The design of the northern half of the continent in general resembles that of the other Catalan charts, but the north-western coast embodies some details of contemporary Portuguese voyages as far as “C. tide” (Cape Verde) and “C. groso.”
From this evidence, the map is usually dated about 1450. Near the gulf are the Mountains of the Moon, from which five rivers flow northwards to a lake on the “western Nile.”
This lake probably represents the area around the Upper Niger liable to inundation; Dr. Kimble has pointed out that these rivers may well represent the five main sources of the Niger.
These Mountains of the Moon are stated to be on the Equator, and the streams are called the “riu de lor.”
We may therefore assume that the headwaters of the Niger marked the approximate limit of knowledge in this region, and it is not improbable that reports of the sea to the south had been received.
These may have induced the cartographer to accept the western gulf of Ptolemy, but to enlarge it considerably. The name “river of gold” recalls the inscription on the Catalan Atlas.
The portrayal of the interior thus goes back at least to 1375. Apart therefore from a small portion of the coastline, the map owes nothing to Portuguese exploration.
Conservatism and critical realism
Some surprise has been expressed that a map of 1450 should contain relatively up-to-date details with antiquated ideas in other areas, and this has produced some rather involved explanations.
Taking into consideration the lack of details and names in the southern regions of Africa, we may plausibly conjecture that, as an exception to the usual conservatism, the draughtsman, in Africa at least, had removed all the detail for which he had no evidence, to obtain a framework on which to insert the latest Portuguese discoveries.
It must remain debatable whether the outline of the southern extremity represents some knowledge of the Cape. The outline may be entirely imposed by the frame of the map: at the most, it may reflect the kind of report that we find on Fra Mauro’s map.
The merit of the Catalan cartographers lay in the skill with which they employed the best contemporary sources to modify the traditional world picture, never proceeding further than the evidence warranted.

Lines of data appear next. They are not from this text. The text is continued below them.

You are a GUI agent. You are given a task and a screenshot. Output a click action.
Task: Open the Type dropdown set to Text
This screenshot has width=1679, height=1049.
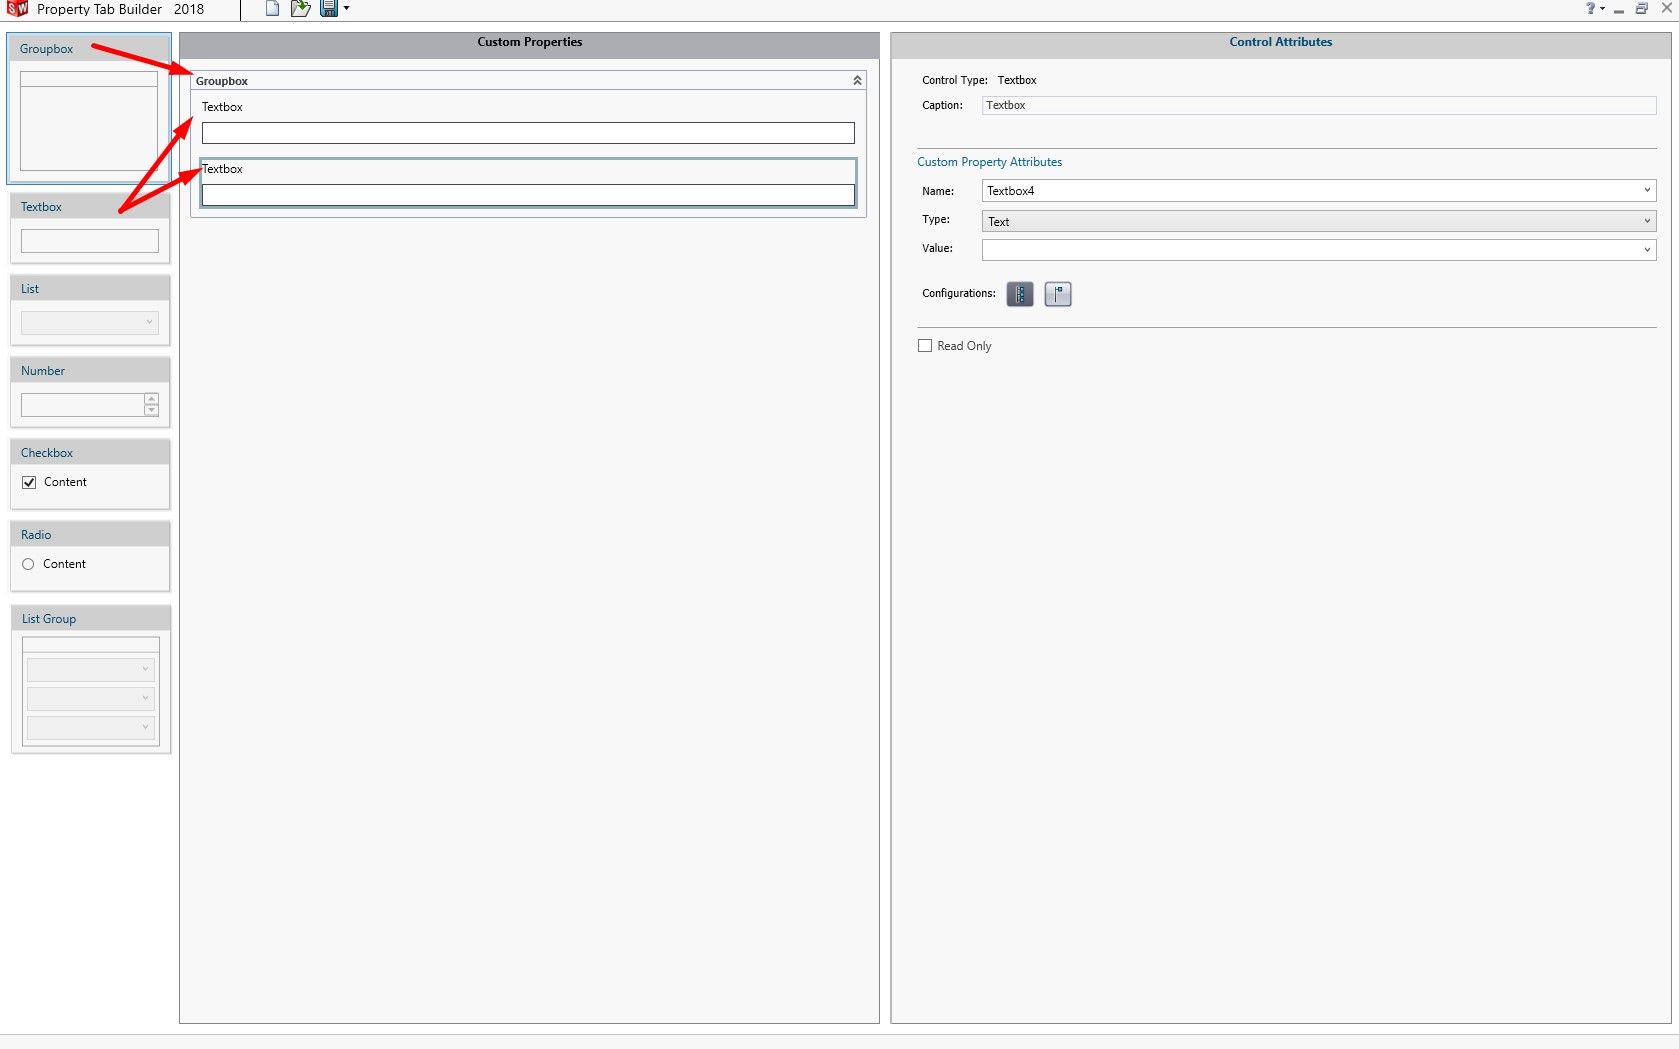coord(1646,220)
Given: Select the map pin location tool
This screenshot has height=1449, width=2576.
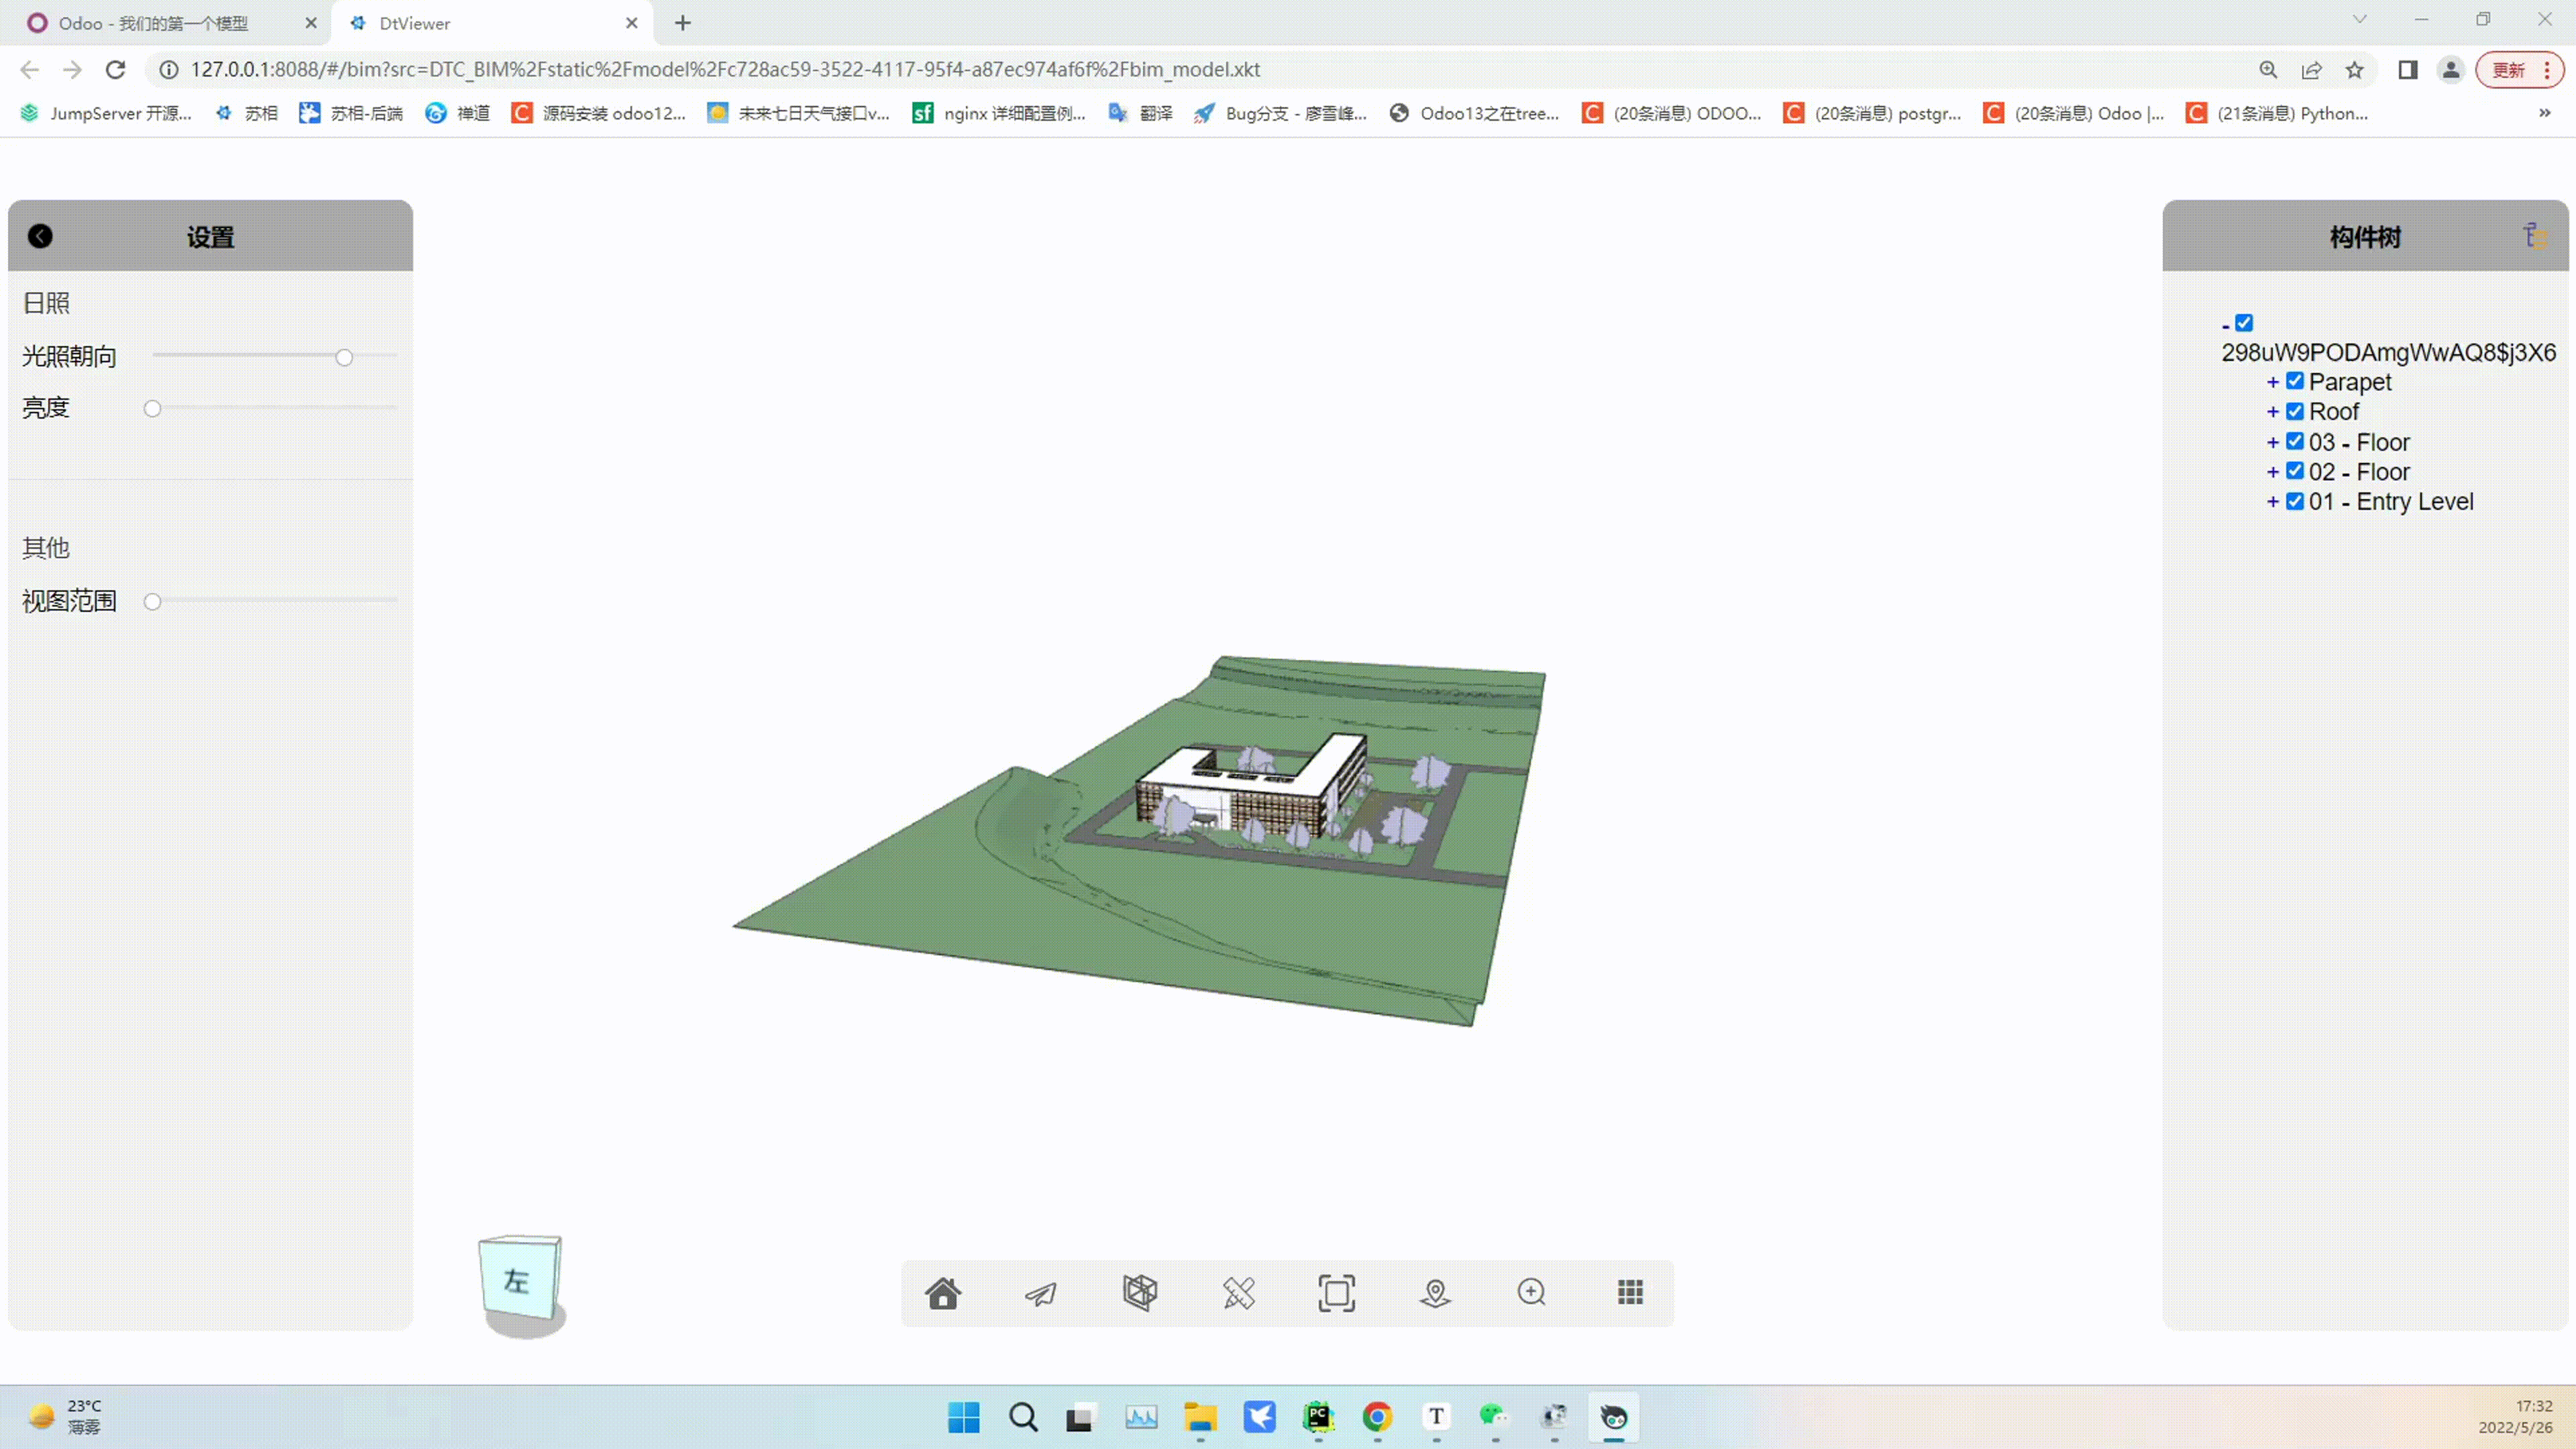Looking at the screenshot, I should coord(1435,1293).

In the same spirit they removed from the map most of the traditional fables which had been accepted for centuries, and preferred, for example, to omit the northern and southern regions entirely, or to leave southern Africa a blank rather than to fill it with the anthropagi and other monsters which adorn the medieval maps.
Though drawings of men and animals still figure on their works they are in the main those for which there was some contemporary, or nearly contemporary, warrant; for example, Mansa Musa, the lord of Guinea, whose pilgrimage to Mecca created a sensation in 1324, or Olub bein, the ruler of the Tatars.
In this spirit of critical realism, the Catalan cartographers of the fourteenth century threw off the bonds of tradition, and anticipated the achievements of the Renaissance.